16 mar 2009

Poster Boy.

¿Quién no ha pintado bigotes y gafas en el terso rostro de una modelo que anuncia unas medias irrompibles en la última página de una revista semanal? Evitar la tentación de transformar en un collage único lo que se exponía como una comercial estampa mediática y universal cuando se tiene un bolígrafo en una mano y una publicación en la otra, es tan difícil y poco habitual como reprimir la llamada agónica de un mando a distancia huérfano en el brazo de un sofá. Pintar bigotes y gafas es una pulsión propia de esta sociedad donde el papel impreso ha perdido todo el respeto que antes, no siempre con razón, mantenía alejados a los atemorizados usuarios. Pero claro, esto no es Arte.

Para que así lo fuera, tendríamos que tener la intención previa de hacernos con un bolígrafo para pintar los bigotes con el objetivo de transmitir un sentimiento o una idea, que fuera más allá del “mira la modelo, qué majica… solo me falta mellarle los dientes”. (De todas formas, seguro que provocará más risas que las viñetas de humor gráfico que se incluyen en la revista original.)

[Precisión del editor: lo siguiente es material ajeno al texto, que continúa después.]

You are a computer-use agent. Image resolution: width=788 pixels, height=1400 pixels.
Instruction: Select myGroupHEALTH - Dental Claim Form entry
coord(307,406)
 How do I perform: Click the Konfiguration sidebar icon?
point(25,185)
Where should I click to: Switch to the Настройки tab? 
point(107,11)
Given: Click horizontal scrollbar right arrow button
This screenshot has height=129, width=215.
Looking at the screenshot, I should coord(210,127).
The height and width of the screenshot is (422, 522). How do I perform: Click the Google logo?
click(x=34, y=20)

Aquí es donde entra Poster Boy, el sobrenombre de un artista (o varios) que se ha convertido en el bastión de un movimiento artístico denominado antipublicidad y que se ha extendido por las calles y el metro de Nueva York a golpe del cúter con el que rasgan y transforman los carteles publicitarios que empapelan la ciudad. Este movimiento es altruista y pretende denunciar el acoso visual al que se ve sometido el paseante por las campañas de marketing que toman la calle como soporte.

La idea, en sí, me parece fantástica en su limitación. Aunque el resultado estético es más que discutible, la labor de denuncia ha sido de lo más efectiva, puesto que imágenes con estos collages han sido difundidas más allá de la ciudad neoyorquina por los grandes medios de comunicación.

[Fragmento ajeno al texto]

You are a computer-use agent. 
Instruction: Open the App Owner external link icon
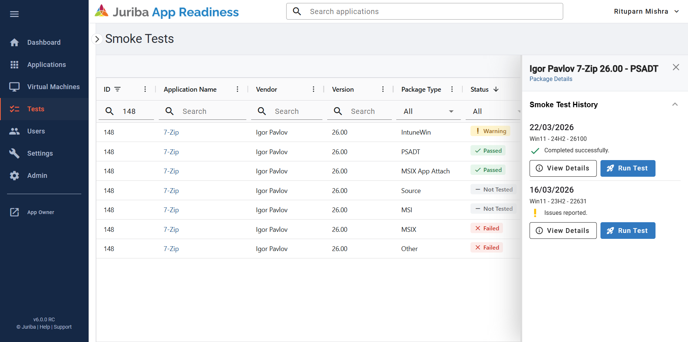coord(14,212)
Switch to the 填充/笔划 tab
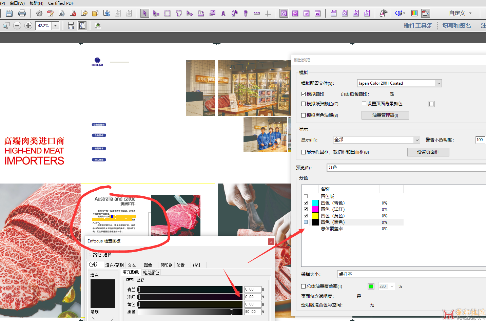This screenshot has height=321, width=486. tap(114, 265)
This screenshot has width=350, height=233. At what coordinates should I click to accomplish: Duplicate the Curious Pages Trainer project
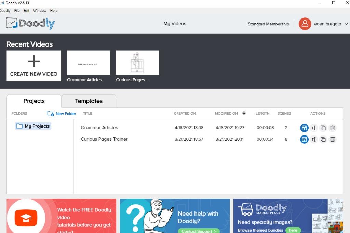point(323,139)
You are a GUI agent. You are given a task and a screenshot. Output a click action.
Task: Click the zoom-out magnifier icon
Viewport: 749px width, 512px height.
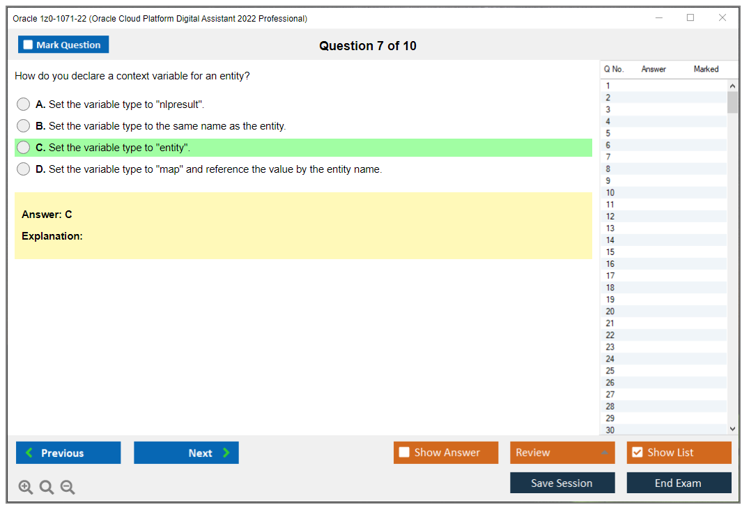pyautogui.click(x=67, y=487)
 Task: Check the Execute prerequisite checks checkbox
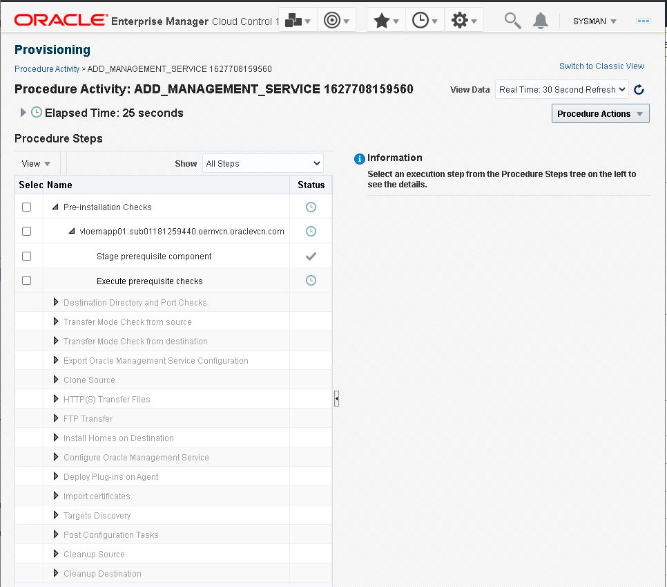point(26,280)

Sien embargo, algo lógico en esta sociedad pacata donde moverse más allá de los rígidos límites establecidos por el merchandising, se ha sobredimensionado el tema, para hacer de este movimiento un icono de la transgresión de esta década inicial del siglo XXI, como lo fue el graffiti en el XX o el impresionismo en el XIX.

Que la denuncia de la contaminación visual provocada por la publicidad en una ciudad como Nueva York (cuyo lugar de referencia es Times Square, precisamente por esa masificación en los mensajes publicitarios), se convierta en un icono… cuanto menos, me chirría. Puede que me quede en la corteza del asunto y que mi mirada crítica y siempre demagógica ante los fundamentos básicos de los movimientos de denuncia que son respaldados por los medios de comunicación de forma generalizada, me haga sospechar de que esto no es otra cosa más que un bluf artístico y, lastimosamente, social. Mientras nos quedemos con la boca abierta atendiendo a las variaciones que de los carteles se van haciendo, no nos centraremos en otros problemas más acuciantes. Como lo es, por ejemplo, la efectividad de esas mismas campañas publicitarias que empapelan nuestras ciudades. Porque, ¿cuántos de los ciudadanos que están a favor de los collages de Poster Boy pueden decir que nunca han consumido un producto solamente impulsado por la publicidad ingerida anteriormente?

El cartel no es el problema, es solo uno de los medios por los que se expande el mismo. Si lo fuera, con pintar un par de bigotes y unas gafas, muchos problemas se verían solucionados.